The augmentative suffix is -linggū/linggu: e.g. amban "big" – ambalinggū "huge", ehe "bad" – ehelinggu "very bad".

==== Verbs ====
A number of suffixes derive verbs, mostly from nouns.

- The suffix -la/-le/-lo forms a verb, in which the base noun is the object of the activity: songko "a trace" – songkolo- "to follow a trace"; aba "a hunt" – abala- "to hunt".
- The suffix -ra/-re/-ro is used in a similar way: gisun "word" – gisure- "to speak", monggo "Mongolia" – monggoro- "to speak Mongolian", "to behave like a Mongol".
- The suffix -na/-ne/-no forms in part a type of inchoative verb or expresses an inherent development or capability of an object or a person: fiyeren "fissure" – fierene- "to split", ilha "flower" – ilhana- "to bloom"; .
- The suffix -ša/-še/-šo forms verbs that express the effort to achieve a certain result: sain "good" – saiša- "praise", oncohon "arrogant" – oncohošo- "to boast", buleku "mirror" – bulekuše- "to look at oneself in a mirror".
- The suffix -da/-de/-do forms verbs with intensive or durative meaning or the gradual development of an action: jili "anger" – jilida- "get angry", ceku "a swing" – cekude- "to swing", eruwen "a drill" – eruwede- "to drill", goho "elegant" – gohodo- "to dress up".
- The suffix -ja/-je/-jo also has intensive or durative meaning: gūninja- "to think over carefully" from gūnin "thought".

Other suffixes of this type are -ta/te/to (gosita- "to love" from gosin "love") -tu, -li, and -mi.

Verbs are derived from other verbs, sometimes with intensive and causative meaning, with the suffixes -niye and -kiya/kiye, -giya/giye, -hiya/hiye: e.g. ebeniye- "to wet thoroughly" from ebe- "to wet", jalukiya- "to fill" from jalu- "to be full, filled", tuwakiya- "to guard" from tuwa- "to watch".

On the formation of verbs with a certain aspect, voice or direction, see the grammar section.

== Vocabulary ==

=== Loanwords ===
Apart from the inherited Tungusic vocabulary, Manchu contains loanwords above all from Mongolian and from Chinese. There are also many loanwords of Turkic origin; these probably entered it via Mongolian as well. It has been estimated that twenty to thirty percent of the Manchu vocabulary consists of Mongolian loanwords.

=== Numerals ===
The numerals are as follows:

| 1 emu | 11 juwan emu |  |  |
| 2 juwe | 12 juwan juwe | 20 orin⁑ | 200 juwe tanggū |
| 3 ilan | 13 juwan ilan | 30 gūsin⁂ | 300 ilan tanggū |
| 4 duin | 14 juwan duin | 40 dehi | etc. |
| 5 sunja | 15 tofohon* | 50 susai |  |
| 6 ninggun | 16 juwan ninggun | 60 ninju |  |
| 7 nadan | etc. | 70 nadanju |  |
| 8 jakūn |  | 80 jakūnju |  |
| 9 uyun |  | 90 uyunju |  |
| 10 juwan |  | 100 tanggū |  |

21 orin emu etc.

[Exercises to complete]
1: In the Manchu passage, what share of the Manchu vocabulary is estimated to consist of Mongolian loanwords?
2: Copy the Manchu passage word for word, from "Other suffixes of" up to and including "the grammar section.".

[Extracted information]
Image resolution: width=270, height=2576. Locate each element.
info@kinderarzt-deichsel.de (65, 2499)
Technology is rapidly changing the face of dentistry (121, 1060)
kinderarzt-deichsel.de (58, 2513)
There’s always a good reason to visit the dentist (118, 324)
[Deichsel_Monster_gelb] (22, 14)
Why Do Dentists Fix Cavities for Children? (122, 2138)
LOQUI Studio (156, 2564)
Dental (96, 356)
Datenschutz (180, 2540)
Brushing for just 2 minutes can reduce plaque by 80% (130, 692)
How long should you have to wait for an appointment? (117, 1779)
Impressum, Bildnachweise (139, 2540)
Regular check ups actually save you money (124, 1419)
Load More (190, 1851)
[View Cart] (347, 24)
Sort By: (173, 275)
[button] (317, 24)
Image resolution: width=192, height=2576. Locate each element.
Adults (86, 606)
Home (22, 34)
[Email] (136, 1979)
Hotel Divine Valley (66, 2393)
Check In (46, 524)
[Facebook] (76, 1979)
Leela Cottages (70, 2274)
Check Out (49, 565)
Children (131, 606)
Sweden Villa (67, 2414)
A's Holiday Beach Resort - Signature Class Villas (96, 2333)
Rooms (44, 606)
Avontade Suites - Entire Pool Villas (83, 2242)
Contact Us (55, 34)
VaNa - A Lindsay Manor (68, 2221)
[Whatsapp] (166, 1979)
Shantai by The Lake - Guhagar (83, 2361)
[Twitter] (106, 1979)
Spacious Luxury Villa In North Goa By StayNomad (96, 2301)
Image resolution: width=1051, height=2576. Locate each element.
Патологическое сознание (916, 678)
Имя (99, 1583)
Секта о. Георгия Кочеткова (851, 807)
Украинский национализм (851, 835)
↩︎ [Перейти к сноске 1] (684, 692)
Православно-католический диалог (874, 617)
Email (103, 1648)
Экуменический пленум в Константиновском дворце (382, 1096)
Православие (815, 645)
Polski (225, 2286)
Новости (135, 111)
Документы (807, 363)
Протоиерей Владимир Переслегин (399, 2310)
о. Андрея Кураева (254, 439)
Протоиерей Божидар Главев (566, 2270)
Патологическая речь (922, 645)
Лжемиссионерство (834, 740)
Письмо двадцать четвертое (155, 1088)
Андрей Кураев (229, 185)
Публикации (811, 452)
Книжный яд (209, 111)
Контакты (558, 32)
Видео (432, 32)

[Response list]
1: Twenty to thirty percent.

2:
Other suffixes of this type are -ta/te/to (gosita- "to love" from gosin "love") -tu, -li, and -mi.

Verbs are derived from other verbs, sometimes with intensive and causative meaning, with the suffixes -niye and -kiya/kiye, -giya/giye, -hiya/hiye: e.g. ebeniye- "to wet thoroughly" from ebe- "to wet", jalukiya- "to fill" from jalu- "to be full, filled", tuwakiya- "to guard" from tuwa- "to watch".

On the formation of verbs with a certain aspect, voice or direction, see the grammar section.